L’ancien président sénégalais Macky Sall (2012-2024) franchit un nouveau cap sur la scène internationale. Son dossier de candidature au poste de Secrétaire général de l’ONU a été officiellement déposé au siège des Nations Unies, avec le soutien formel de l’Union africaine.
L’initiative est portée par le président burundais Évariste Ndayishimiye, président en exercice de l’UA, qui agit au nom du continent. Macky Sall devient ainsi le candidat officiel de l’organisation panafricaine pour succéder à António Guterres, dont le mandat prend fin le 31 décembre 2026.

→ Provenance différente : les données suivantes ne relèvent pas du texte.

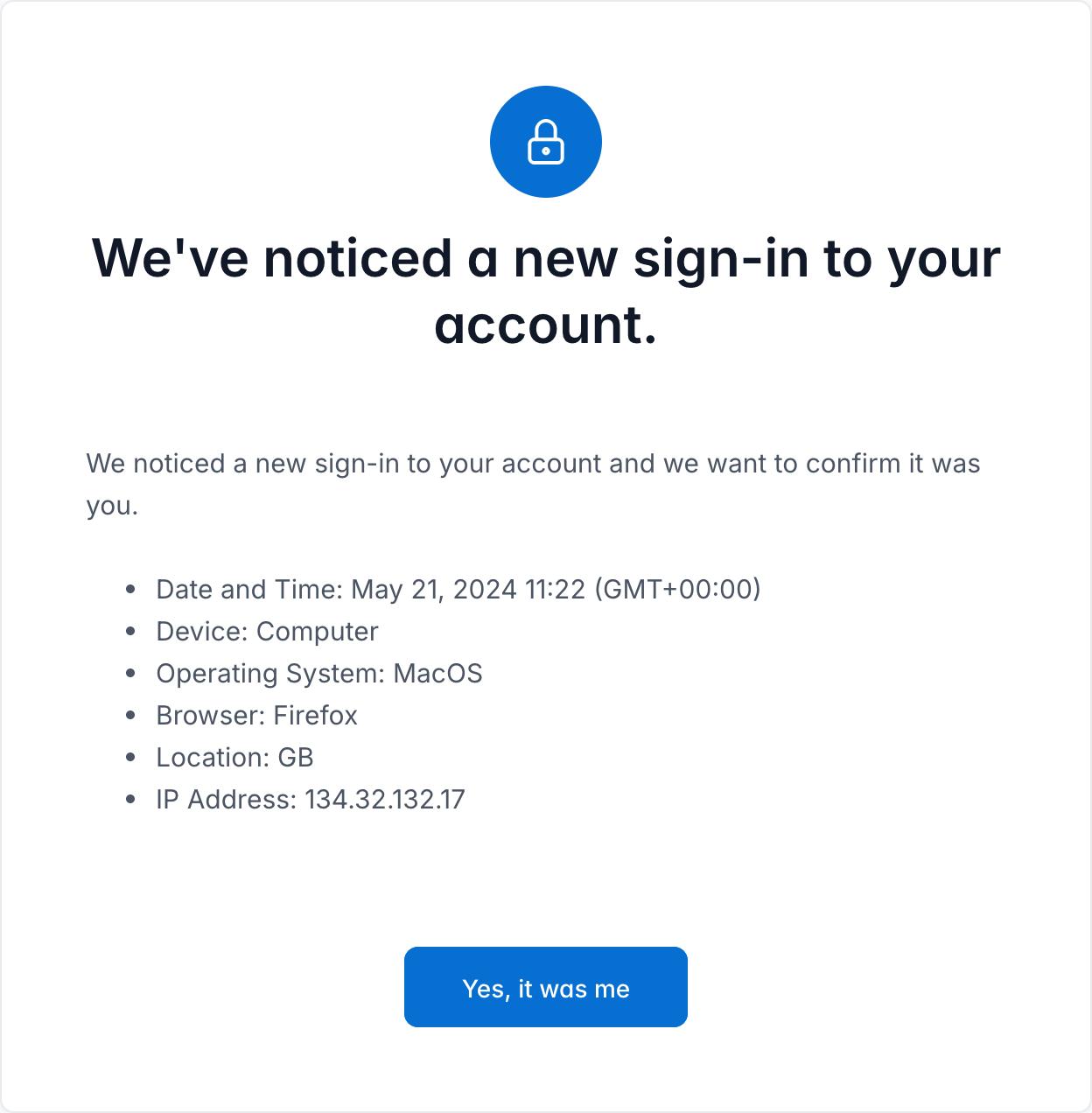
Task: Select the "GB" location value
Action: click(296, 758)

Une candidature portée par l’expérience diplomatique
Ancien président de l’Union africaine en 2022, Macky Sall met en avant son expérience à la tête du Sénégal, son plaidoyer pour une meilleure représentation africaine dans la gouvernance mondiale et les réseaux diplomatiques tissés au fil de ses mandats.
Son profil s’inscrit dans une revendication ancienne du continent : voir un Africain diriger à nouveau l’ONU, après les mandats de Boutros Boutros-Ghali et Kofi Annan.
Une procédure semée d’embûches
La désignation du prochain Secrétaire général reste toutefois soumise à un processus rigoureux. Le Conseil de sécurité devra recommander un candidat, avec la possibilité d’un veto des membres permanents, avant un vote final de l’Assemblée générale.
Si le soutien africain constitue un atout politique majeur, l’issue dépendra d’un consensus international plus large.
Un tournant personnel et continental
Absent de la scène politique sénégalaise depuis avril 2024, Macky Sall amorce ainsi une nouvelle étape de son parcours. Sa candidature relance également le débat sur le leadership africain au sein du système multilatéral et sur la place du continent dans la gouvernance mondiale.